── SEITENTEXT ──
Wirtschaftsminister Wolfgang Clement zeigte sich über das Ergebnis des eilig einberufenen Krisentreffens im Kanzleramt zufrieden, auch wenn er sich nicht der Illusion hingeben wollte, dass damit die Debatte vom Tisch ist. Die Änderungen sollen nun per Gesetz festgeschrieben werden. Die SPD hofft auch dabei auf Untertützung der Unionsparteien und erhielt bereits positive Signale. An der Substanz des Hartz-Gesetzes, nach dem Arbeitlose nach einem Jahr (ab 55-Jährige ab 18 Monaten) nur noch ein Monatsgeld in der Höhe der bisherigen Sozialhilfe (etwa 300 Euro) erhalten, dafür aber mehr zuverdienen dürfen, werde aber "nicht gerüttelt", stellte SPD-Chef Franz Müntefering klar. Zuletzt hatten mehrere CDU-Politiker neue Modifikationen eingemaht, von denen mehrere das Hartz-IV-Gesetz im Februar nicht nur mitbeschlossen, sondern sich für viel regorosere Einschnitte bei Langzeitarbeitslosen stark gemacht hatten. Die Unionsspitze pfiff sie schließlich zurück.

"Lohndumping" per Gesetz

Auch die Gewerkschaften geben sich mit den geplanten Änderungen bei Hartz IV nicht zufrieden. Sie beanstanden vor allem, dass bei den Zumutbarkeitskriterien für Jobs, die Langzeitarbeitlose künftig annehmen müssen, nicht nachgebessert wurde. Weiters vermissen sie eine Erhöhung des Freibetrages für die private Altersvorsorge und Lebensversicherungen von Arbeitslosengeld-II-Beziehern. Am schärfsten reagierte gestern die IG-Metall. Sie warf der Regierung vor, "Lohndumping in Deutschland Tür und Tor zu öffnen". Verdi mahnte weitere Verhandlungen ein. Nach dem neuen Gesetz, das am 1. Jänner 2005 in Kraft tritt, müssen Arbeitlose auch Jobs annehmen, bei denen Löhne um 30% unter dem ortüblichen Lohn liegen. Dafür dürfen sie ohne Abschläge mehr dazuverdienen.
───
── GESPEICHERTE DATEN ──
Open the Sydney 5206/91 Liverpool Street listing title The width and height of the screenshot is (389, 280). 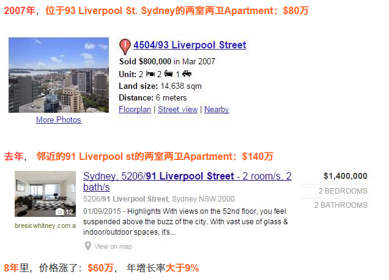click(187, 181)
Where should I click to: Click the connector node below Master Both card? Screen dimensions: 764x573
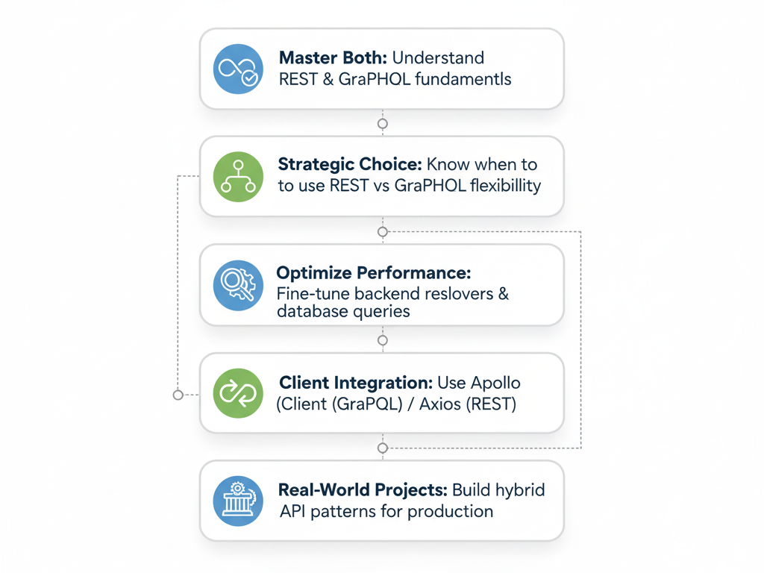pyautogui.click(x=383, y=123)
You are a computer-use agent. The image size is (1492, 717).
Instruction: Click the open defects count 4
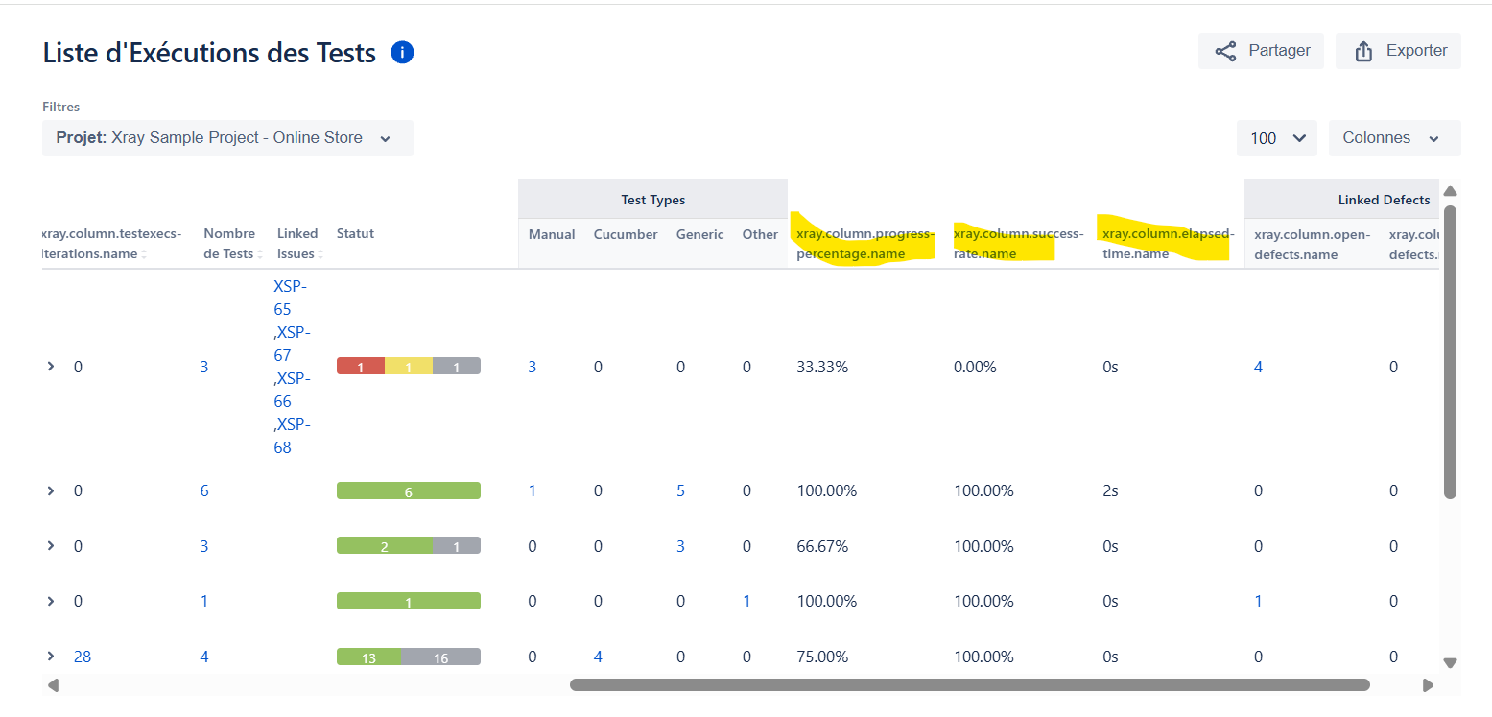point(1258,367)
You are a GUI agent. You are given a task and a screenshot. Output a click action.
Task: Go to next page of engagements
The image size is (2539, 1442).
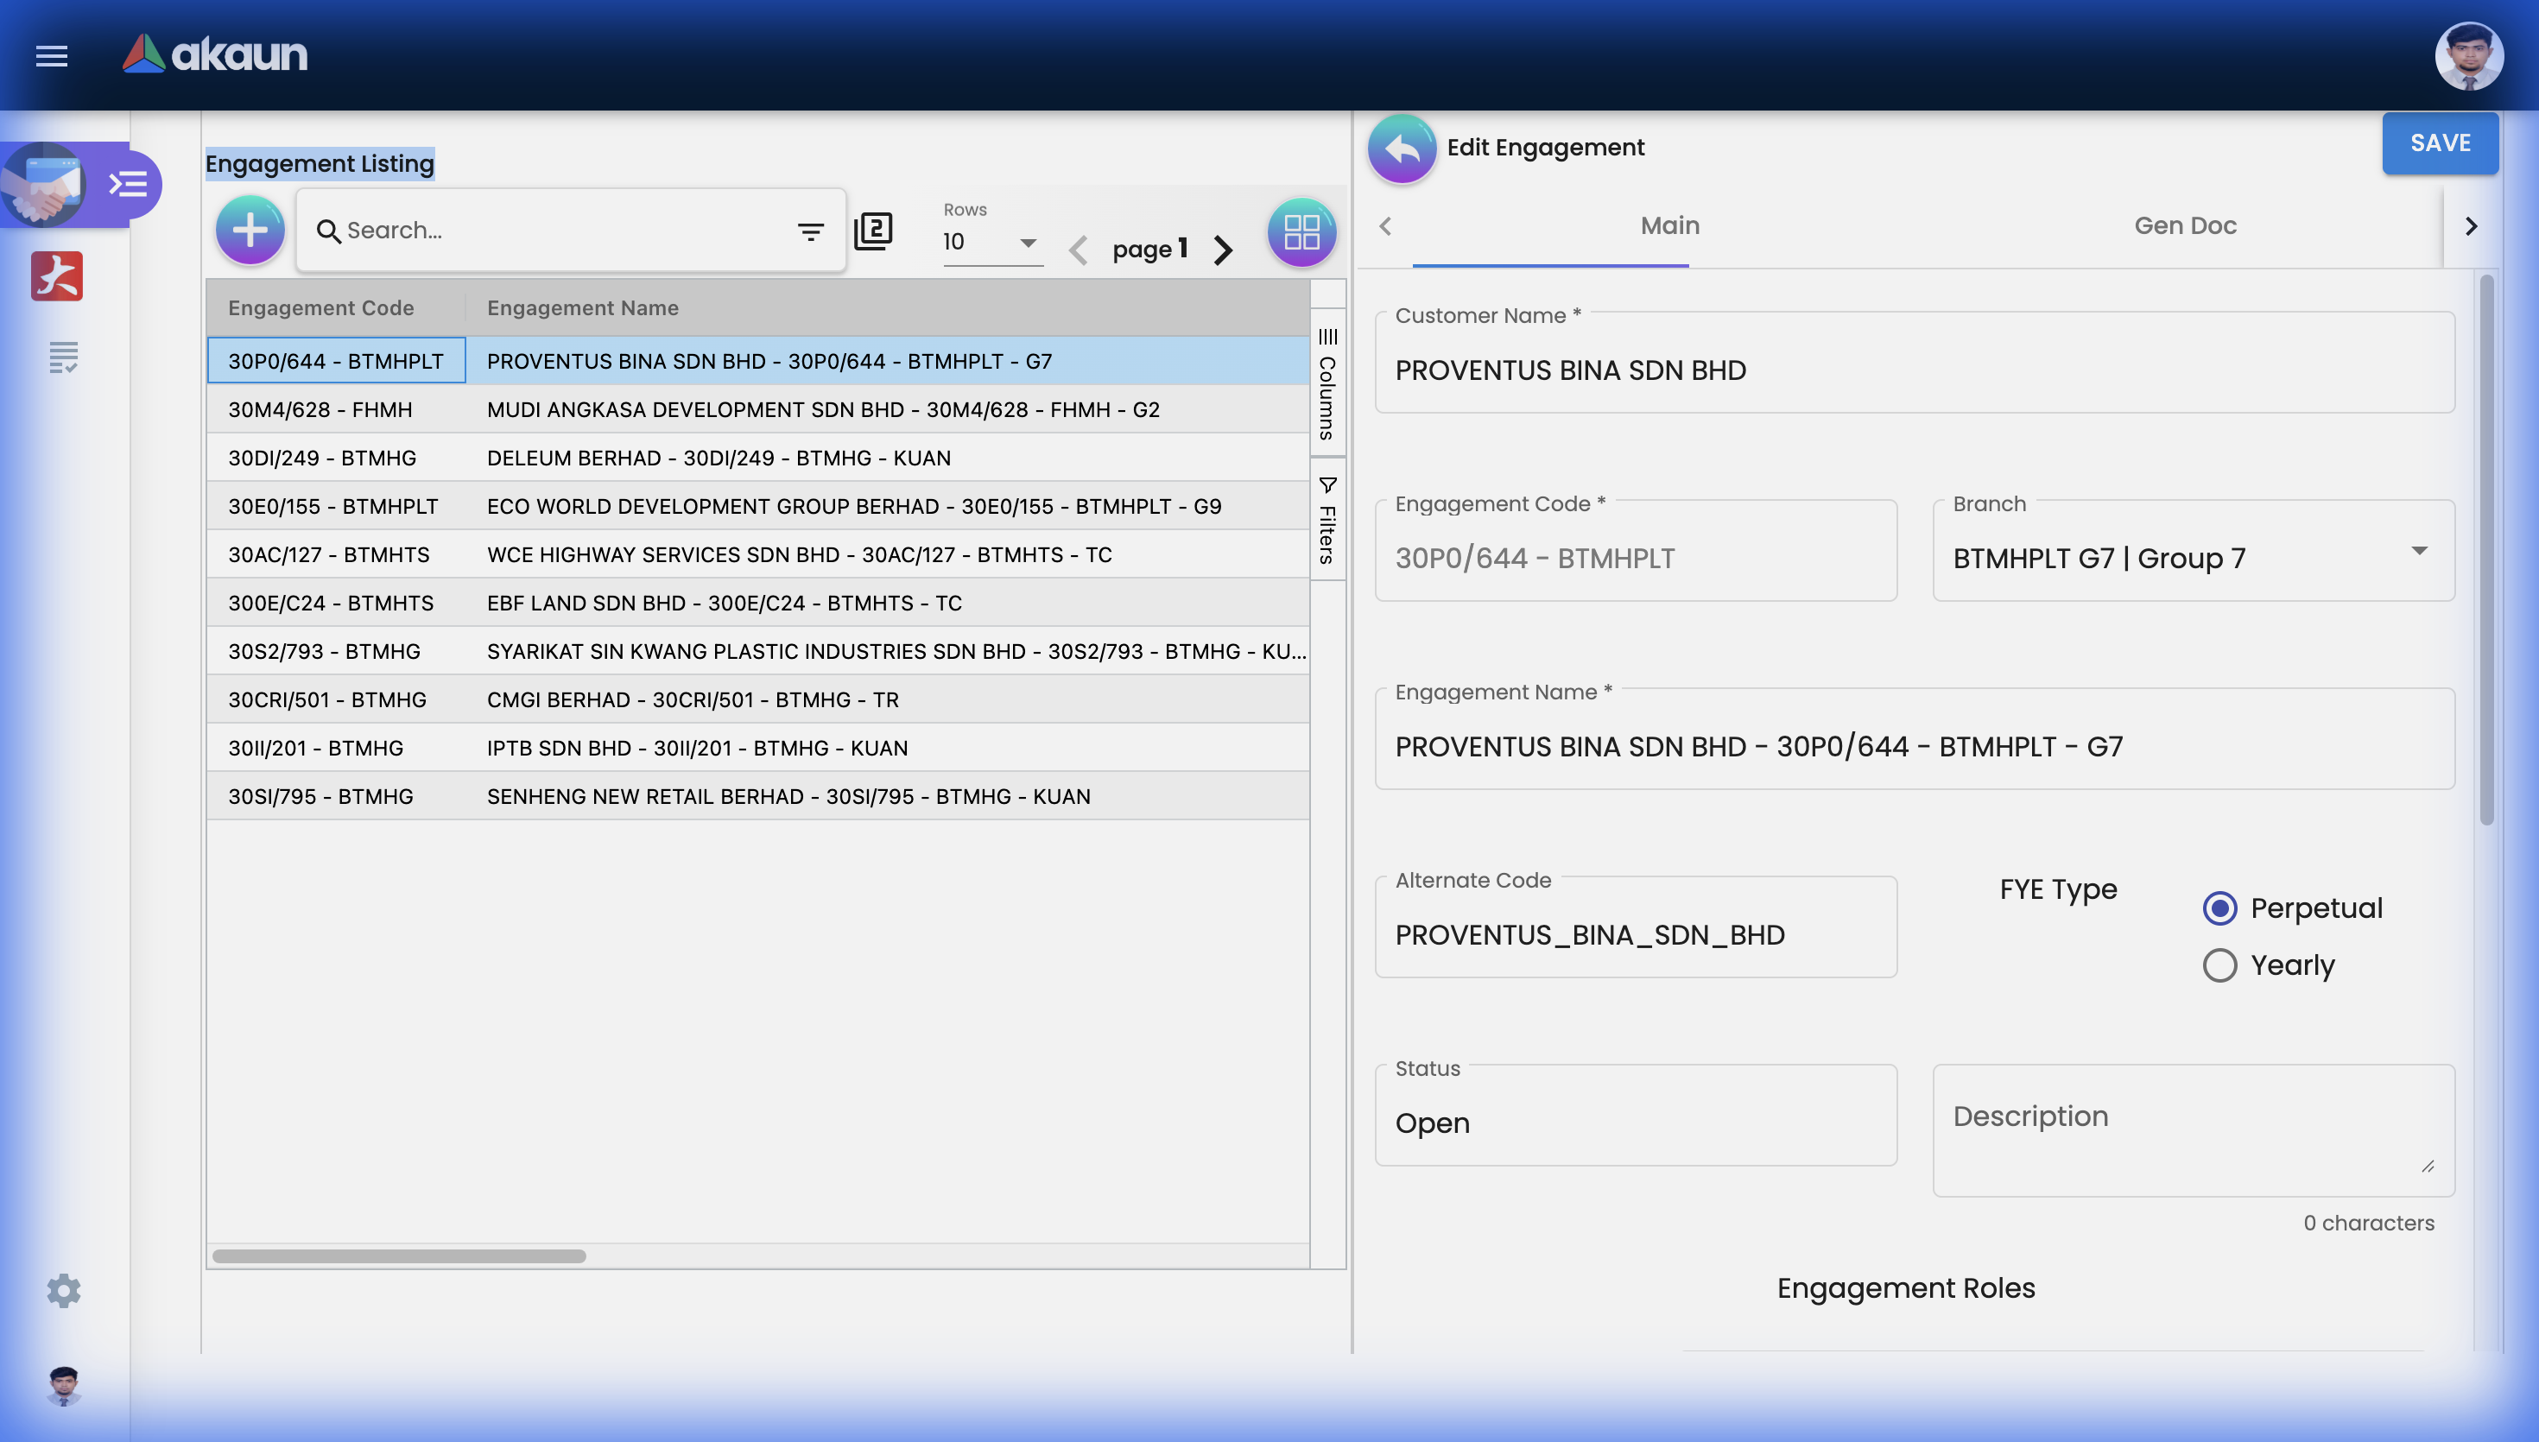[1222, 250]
───
● **AUFGABEN**:
**1.** Wann tritt das neue Gesetz laut dem Artikel über Hartz IV in Kraft?
**2.** Führe den Artikel über die Hartz-IV-Änderungen im Anschluss an seinen letzten Satz fort.

● **ANTWORTEN PRO AUFGABE**:
**1.** Am 1. Jänner 2005.

**2.**
Ältere Bezieher von Arbeitlosengeld II bleiben auf der Strecke, warnen viele. Da ab 50 die Chance, einen Job zu finden, kaum vorhanden sei, können ältere Arbeitlose ihr "staatliches Taschengeld" kaum auffetten. Der Sozialverband fordert nun ein gesetzliches Verbot der Alterskriminierung etwa bei Stellenannoncen.

Linke Aktionsgruppen kündigten an, ihre Montagsdemonstrationen gegen den "verordneten Sozialabau" noch zu verstärken und denken bereits laut über eine Besetzung von Büros der staatlichen Jobcenter nach.

Auch österreichische Politiker kommentierten die deutsche Arbeitmarktreform - ein eher ungewöhnlicher Vorgang. So hofft SP-Budgetsprecher Christoph Matznetter auf einen Kurswechsel seiner deutschen Parteifreunde in Sachen Sozialpolitik, auch für ÖVP-Generalsekretär Reinhold Lopatka geht die Regierung in Berlin "entschieden zu weit". Einen derartigen "Sozialabbau" werde es in Österreich nicht geben.